(Pixel coordinate grounding data)
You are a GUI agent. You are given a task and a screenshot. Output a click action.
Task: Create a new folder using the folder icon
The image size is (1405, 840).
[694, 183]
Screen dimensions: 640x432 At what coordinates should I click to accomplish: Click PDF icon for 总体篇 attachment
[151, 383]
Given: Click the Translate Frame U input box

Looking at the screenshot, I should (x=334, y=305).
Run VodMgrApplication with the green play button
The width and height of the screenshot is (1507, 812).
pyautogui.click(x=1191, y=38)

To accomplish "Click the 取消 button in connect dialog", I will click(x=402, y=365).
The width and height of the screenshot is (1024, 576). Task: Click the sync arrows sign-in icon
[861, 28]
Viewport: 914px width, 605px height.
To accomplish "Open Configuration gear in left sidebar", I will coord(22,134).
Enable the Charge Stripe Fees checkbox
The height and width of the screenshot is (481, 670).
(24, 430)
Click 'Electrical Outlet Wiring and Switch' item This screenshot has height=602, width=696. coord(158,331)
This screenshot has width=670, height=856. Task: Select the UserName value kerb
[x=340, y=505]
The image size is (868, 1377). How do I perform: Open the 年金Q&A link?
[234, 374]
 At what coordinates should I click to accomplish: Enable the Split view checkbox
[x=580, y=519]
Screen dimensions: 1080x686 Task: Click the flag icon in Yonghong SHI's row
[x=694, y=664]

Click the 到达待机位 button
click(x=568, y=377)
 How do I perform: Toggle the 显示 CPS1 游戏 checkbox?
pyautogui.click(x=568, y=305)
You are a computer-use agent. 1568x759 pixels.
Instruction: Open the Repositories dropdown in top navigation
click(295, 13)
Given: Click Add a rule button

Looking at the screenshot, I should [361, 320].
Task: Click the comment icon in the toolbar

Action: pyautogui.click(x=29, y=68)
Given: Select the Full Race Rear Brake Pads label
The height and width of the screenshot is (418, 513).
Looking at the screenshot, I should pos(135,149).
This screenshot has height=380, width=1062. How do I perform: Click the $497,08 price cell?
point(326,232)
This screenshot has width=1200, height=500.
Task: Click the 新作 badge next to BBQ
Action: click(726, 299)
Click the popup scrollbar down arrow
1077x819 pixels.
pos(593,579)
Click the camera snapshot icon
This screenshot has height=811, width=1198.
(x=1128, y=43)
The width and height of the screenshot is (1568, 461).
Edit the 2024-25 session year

● **What the task asks**:
Scan the records above for the string "agent", and copy every line where it turns up.

● **Solution to the problem**:
You are a GUI agent. You are given a task and a screenshot. Output a click action.
You are a computer-use agent. 1568x759 pixels.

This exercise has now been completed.